Ted Pedersen - CS 5761 - Introduction to Natural Language Processing

CS 5761 - Introduction to Natural Language Processing

Programming Assignment 4 - Submit via web drop by 5pm Friday March 26.

Objectives

To gain experience learning n-gram language models from text.

Specification

Design and implement a Perl program called ngram.pl that will learn an n-gram language model from a given body of text. Your program should then generate a given number of sentences based on that n-gram model. See the discussion on pages 202-206 of your text for further details.

Your program should work for any value of n, and should output m sentences. Convert all text to lower case, and make sure to include punctuation in the n-gram models. Your program should learn a single n-gram model from any number of input files.

Your program should run as follows:

ngram.pl n m input-file/s

so running your program like this:

ngram.pl 3 10 book1.text book2.text

should result in 10 randomly generated sentences based on a tri-gram model learned from book1.text and book2.text.

Make sure that you separate punctuation marks from text and treat them as tokens. Also treat numeric data as tokens. So, in a sentence like

my, oh my, i wish i had 100 dollars .

you should have 12 tokens

my , oh my , i wish i had 100 dollars .

Your program will need to identify sentence boundaries, and your ngrams should *not* cross these boundaries. For example, you could have input like this:

He went down the stairs
and then out the side door. 
My mother and brother 
followed him.

You should treat this as two sentences, as in:

He went down the stairs and then out the side door . 
My mother and brother followed him .

To identify sentence boundaries, you may assume that any period, question mark, or exclamation point represents the end of a sentence. (In general this assumption is wrong, but is perfectly adequate for our purposes here.) When generating a sentence, keep going until you find a terminating punctuation mark. Once you observe that then the sentence is complete.

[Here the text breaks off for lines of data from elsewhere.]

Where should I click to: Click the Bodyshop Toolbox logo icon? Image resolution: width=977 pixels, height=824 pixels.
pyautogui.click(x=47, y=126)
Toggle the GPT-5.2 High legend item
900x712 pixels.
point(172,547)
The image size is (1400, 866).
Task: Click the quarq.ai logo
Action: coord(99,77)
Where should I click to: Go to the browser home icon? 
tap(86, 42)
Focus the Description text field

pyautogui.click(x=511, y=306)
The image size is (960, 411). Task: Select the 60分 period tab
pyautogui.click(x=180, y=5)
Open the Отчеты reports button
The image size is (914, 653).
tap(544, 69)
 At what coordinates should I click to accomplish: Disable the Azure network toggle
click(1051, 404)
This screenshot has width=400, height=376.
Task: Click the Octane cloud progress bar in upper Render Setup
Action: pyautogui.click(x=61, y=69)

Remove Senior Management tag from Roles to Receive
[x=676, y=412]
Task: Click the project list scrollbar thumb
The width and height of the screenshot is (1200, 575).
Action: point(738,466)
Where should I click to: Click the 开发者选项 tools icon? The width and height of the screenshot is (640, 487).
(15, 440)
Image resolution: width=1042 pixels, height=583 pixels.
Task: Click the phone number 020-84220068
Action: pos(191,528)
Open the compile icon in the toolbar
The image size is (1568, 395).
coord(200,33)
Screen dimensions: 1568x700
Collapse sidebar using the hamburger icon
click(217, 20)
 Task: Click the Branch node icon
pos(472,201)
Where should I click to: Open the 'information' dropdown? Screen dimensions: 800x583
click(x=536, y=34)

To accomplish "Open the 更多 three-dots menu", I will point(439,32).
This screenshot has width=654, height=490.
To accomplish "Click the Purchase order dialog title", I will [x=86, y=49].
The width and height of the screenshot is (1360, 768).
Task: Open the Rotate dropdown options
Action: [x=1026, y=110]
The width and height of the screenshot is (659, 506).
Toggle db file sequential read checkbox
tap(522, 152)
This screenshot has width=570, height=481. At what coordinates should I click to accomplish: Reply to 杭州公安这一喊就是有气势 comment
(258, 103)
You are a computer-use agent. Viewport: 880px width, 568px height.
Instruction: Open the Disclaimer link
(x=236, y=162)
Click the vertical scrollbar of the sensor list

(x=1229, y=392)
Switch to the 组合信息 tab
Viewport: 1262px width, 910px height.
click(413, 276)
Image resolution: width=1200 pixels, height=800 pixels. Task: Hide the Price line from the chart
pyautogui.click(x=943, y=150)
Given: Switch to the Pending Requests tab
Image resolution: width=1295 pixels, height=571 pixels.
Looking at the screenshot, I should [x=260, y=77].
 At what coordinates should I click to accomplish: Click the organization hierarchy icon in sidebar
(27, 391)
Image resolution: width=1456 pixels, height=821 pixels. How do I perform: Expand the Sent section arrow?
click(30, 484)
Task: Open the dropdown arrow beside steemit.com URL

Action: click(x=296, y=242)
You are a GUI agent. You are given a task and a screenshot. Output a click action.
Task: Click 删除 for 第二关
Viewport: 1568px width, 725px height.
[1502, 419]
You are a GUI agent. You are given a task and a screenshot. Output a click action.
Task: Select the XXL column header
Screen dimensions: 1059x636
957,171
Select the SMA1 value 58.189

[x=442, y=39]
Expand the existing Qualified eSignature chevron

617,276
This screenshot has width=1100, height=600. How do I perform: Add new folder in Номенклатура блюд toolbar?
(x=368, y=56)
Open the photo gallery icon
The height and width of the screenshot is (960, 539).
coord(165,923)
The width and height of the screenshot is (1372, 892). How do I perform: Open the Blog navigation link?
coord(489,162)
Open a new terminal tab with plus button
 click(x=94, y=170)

If the length of a sentence in the input text file is less than n, then you may simply discard that sentence and not use it when computing n-gram probabilities.

Policies (see syllabus for more details)

Please comment your code. You must provided a detailed description of your spelling correction algorithm in your source code comments. This should focus on how you score the candidate corrections for a word. Also make sure you name, class, etc. is clearly included in the comments.

It is fine to use a Perl reference book to provide examples of loops, variables, etc., but your ngram.pl specific code must be your own, and not taken from any other source (human, published, on the web, etc.)